● **WORKING DATA**:
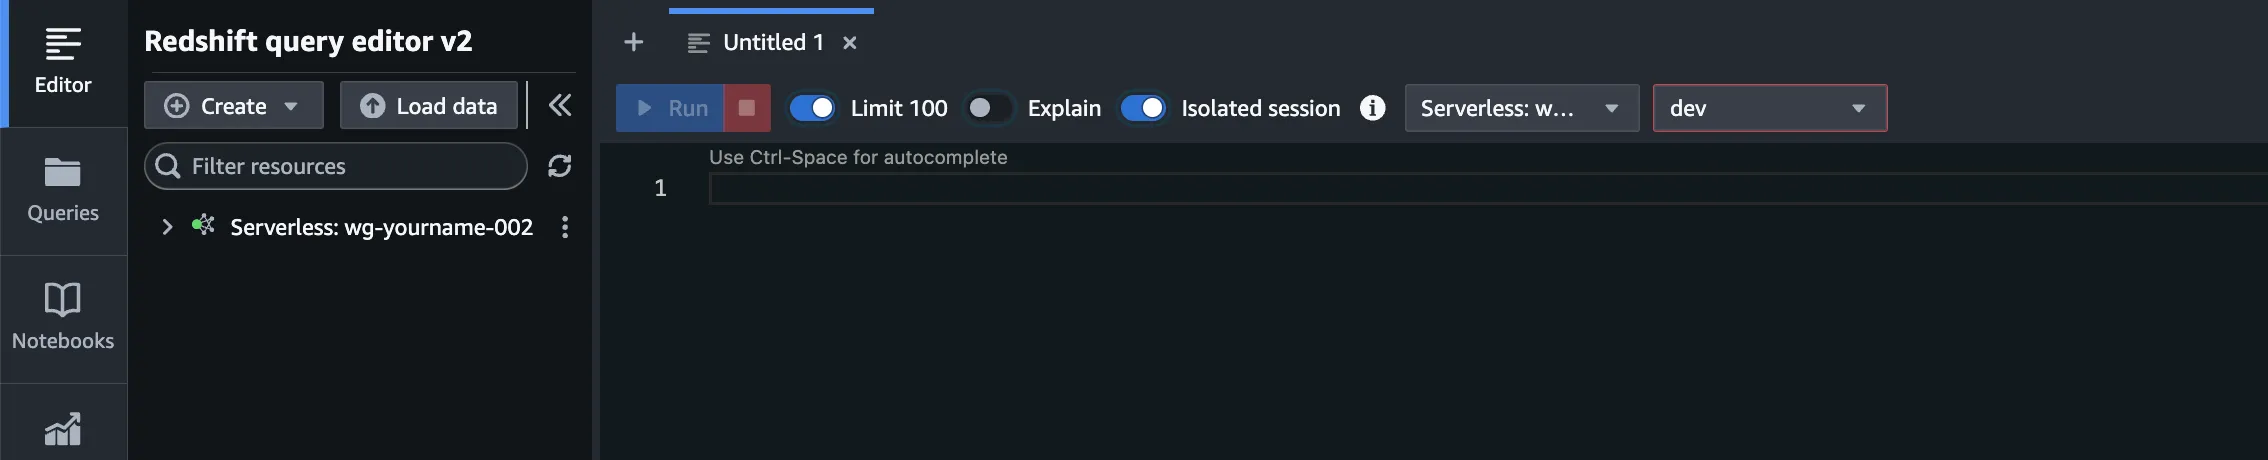Refresh the resources list
Screen dimensions: 2268x460
(x=560, y=166)
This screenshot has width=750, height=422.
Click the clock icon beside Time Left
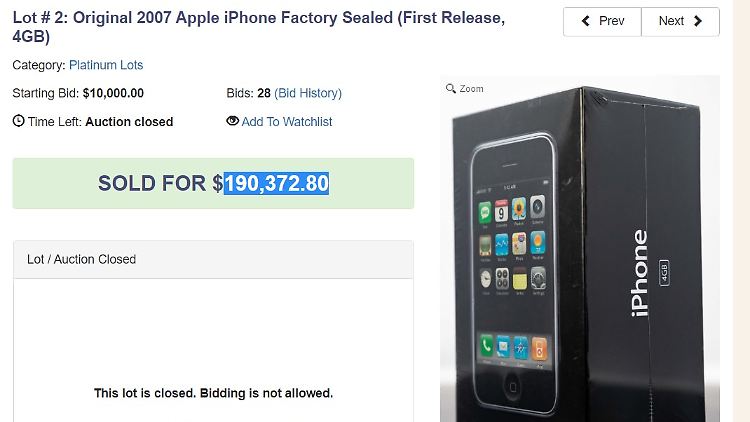point(18,122)
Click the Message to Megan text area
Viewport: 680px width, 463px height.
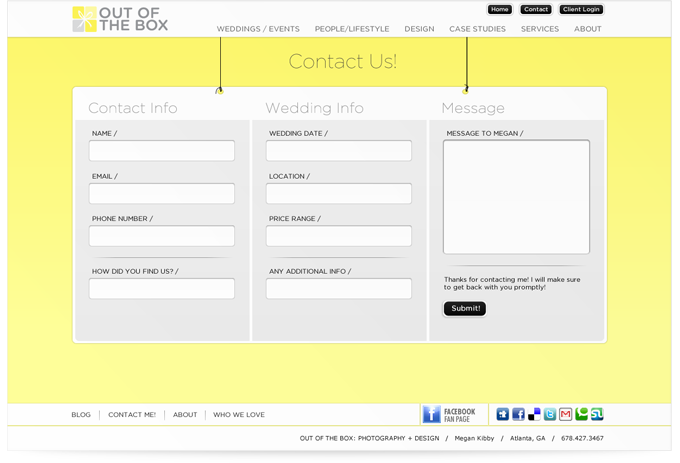(516, 197)
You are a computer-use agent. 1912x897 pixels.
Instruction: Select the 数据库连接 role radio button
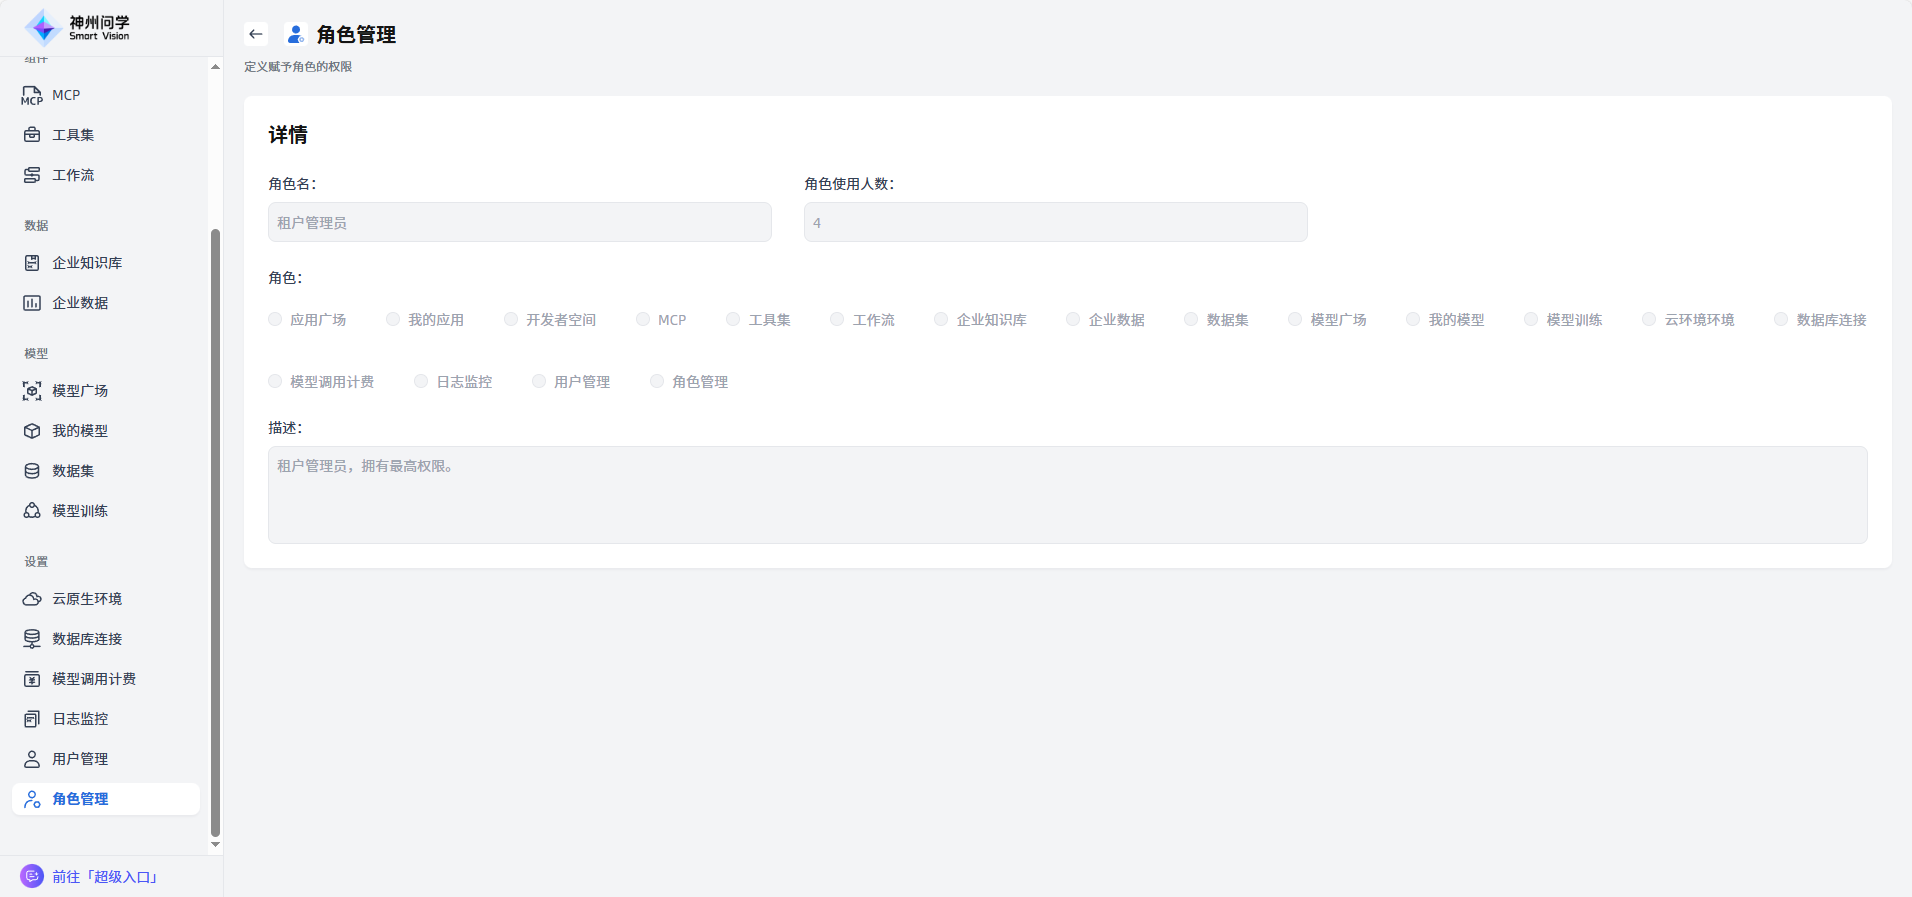click(1781, 319)
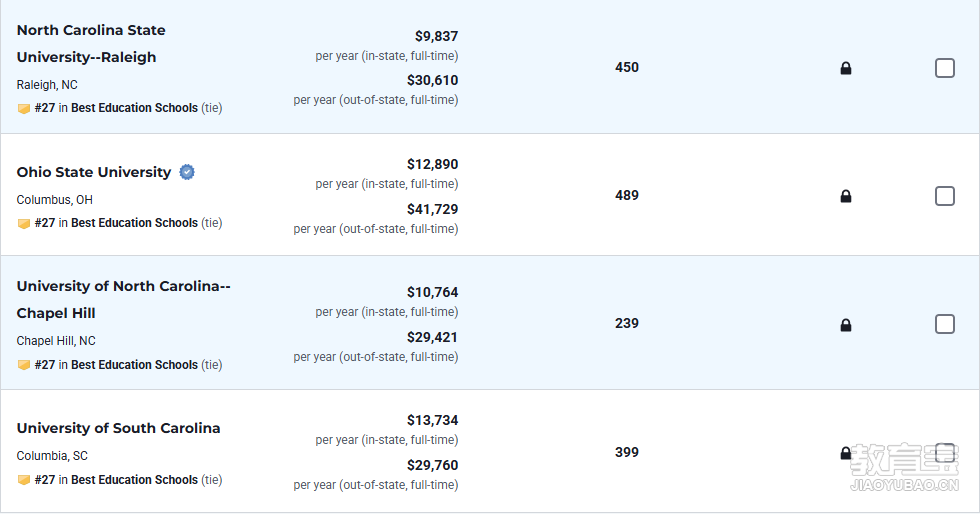980x514 pixels.
Task: Open University of South Carolina school page
Action: click(x=118, y=428)
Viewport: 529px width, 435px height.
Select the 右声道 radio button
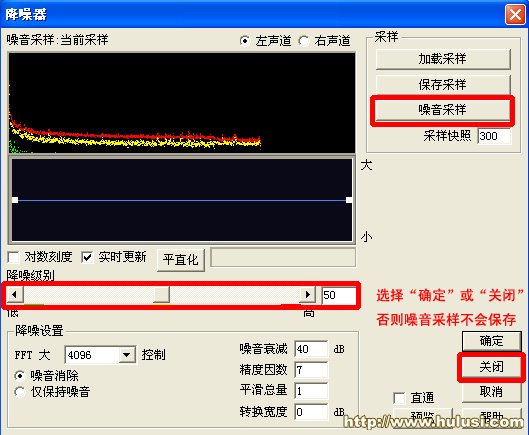304,41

● **DESCRIPTION OF THE TASK**: No pictures belong in the output. Restate word for word only the lines from the one containing "Click the clock icon beside Time Left" to the end of the entries above.

● **TASK RESULT**:
Click the clock icon beside Time Left
point(18,122)
Click the Message to Megan text area
Viewport: 680px width, 463px height.
(516, 197)
You are a computer-use agent. 1912x897 pixels.
Instruction: Select the 数据库连接 role radio button
click(1781, 319)
980x514 pixels.
Task: Open University of South Carolina school page
Action: click(x=118, y=428)
Viewport: 529px width, 435px height.
Select the 右声道 radio button
304,41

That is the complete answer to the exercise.